Material shown:
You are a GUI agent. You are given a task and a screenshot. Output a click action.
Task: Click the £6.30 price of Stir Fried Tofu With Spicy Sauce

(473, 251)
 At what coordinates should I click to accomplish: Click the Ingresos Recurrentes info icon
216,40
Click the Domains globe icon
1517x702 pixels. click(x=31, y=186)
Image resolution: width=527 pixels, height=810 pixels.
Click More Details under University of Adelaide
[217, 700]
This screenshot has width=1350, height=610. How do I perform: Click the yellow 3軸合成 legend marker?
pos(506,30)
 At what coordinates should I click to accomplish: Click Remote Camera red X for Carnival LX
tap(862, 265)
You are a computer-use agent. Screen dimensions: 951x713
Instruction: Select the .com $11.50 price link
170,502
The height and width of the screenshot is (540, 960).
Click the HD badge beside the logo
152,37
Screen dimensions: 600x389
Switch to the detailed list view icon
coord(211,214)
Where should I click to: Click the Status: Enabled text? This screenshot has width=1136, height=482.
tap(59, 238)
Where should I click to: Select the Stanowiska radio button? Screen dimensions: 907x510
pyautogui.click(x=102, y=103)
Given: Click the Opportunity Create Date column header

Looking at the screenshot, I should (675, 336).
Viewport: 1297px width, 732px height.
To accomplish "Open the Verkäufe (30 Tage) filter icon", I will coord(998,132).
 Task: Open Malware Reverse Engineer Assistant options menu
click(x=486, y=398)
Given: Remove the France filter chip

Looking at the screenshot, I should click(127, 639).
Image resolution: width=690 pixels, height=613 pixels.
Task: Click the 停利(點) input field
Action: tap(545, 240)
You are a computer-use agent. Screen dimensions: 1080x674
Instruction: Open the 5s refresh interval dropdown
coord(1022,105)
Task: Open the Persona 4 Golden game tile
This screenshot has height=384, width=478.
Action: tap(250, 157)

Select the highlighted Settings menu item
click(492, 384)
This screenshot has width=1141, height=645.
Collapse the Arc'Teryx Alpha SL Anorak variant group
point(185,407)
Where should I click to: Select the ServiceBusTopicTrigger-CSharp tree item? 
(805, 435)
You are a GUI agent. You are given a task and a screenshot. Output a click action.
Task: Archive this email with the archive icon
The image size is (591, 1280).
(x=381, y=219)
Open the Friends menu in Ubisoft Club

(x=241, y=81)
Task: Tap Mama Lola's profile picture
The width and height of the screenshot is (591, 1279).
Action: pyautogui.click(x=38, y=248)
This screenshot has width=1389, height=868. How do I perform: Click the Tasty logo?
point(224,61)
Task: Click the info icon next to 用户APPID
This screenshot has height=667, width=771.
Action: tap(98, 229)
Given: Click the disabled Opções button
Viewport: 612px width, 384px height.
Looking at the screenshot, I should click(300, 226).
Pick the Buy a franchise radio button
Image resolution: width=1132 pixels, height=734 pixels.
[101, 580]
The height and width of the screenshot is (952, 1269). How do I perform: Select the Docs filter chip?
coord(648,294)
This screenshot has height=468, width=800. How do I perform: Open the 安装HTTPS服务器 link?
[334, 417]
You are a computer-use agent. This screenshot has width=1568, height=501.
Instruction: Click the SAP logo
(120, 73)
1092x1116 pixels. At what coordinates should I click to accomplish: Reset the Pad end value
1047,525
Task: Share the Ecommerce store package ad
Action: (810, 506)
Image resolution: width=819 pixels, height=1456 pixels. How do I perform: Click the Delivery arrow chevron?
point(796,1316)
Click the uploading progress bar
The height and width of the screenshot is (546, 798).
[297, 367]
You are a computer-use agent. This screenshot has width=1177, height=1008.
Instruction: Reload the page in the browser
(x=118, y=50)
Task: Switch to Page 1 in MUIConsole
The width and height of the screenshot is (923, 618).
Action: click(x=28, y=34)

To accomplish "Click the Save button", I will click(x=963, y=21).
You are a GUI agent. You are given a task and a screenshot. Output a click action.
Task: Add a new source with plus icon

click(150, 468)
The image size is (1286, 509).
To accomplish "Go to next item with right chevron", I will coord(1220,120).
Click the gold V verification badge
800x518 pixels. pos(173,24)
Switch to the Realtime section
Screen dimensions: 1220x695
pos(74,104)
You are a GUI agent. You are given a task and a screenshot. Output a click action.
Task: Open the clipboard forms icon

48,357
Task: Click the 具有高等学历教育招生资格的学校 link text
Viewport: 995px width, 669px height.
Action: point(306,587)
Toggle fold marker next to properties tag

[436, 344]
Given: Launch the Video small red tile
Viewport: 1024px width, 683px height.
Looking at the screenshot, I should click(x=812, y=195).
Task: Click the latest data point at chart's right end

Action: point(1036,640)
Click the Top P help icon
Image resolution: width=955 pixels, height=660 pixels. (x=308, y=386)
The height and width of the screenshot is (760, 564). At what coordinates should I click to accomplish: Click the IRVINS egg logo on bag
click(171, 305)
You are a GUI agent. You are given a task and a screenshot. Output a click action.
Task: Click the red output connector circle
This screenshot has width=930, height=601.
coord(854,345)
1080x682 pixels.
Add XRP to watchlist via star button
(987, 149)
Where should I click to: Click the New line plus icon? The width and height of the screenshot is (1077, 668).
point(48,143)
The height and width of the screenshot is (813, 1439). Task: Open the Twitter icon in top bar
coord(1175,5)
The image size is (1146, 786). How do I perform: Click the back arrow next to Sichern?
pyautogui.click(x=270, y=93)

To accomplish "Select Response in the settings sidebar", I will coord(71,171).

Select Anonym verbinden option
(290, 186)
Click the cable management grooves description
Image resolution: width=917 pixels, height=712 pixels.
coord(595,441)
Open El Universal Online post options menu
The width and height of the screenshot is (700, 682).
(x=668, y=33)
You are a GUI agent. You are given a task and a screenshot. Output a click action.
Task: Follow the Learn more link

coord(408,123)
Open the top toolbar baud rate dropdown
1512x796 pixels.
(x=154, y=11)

Task description: Return, from the data, each line where the string "computer" occurs.

Result of this exercise:
You are a computer-use agent. Screen dimensions: 951x713
You are a computer-use agent. Screen dimensions: 1080x674
You are a computer-use agent. This screenshot has width=1568, height=501.
You are a computer-use agent. This screenshot has width=1177, height=1008.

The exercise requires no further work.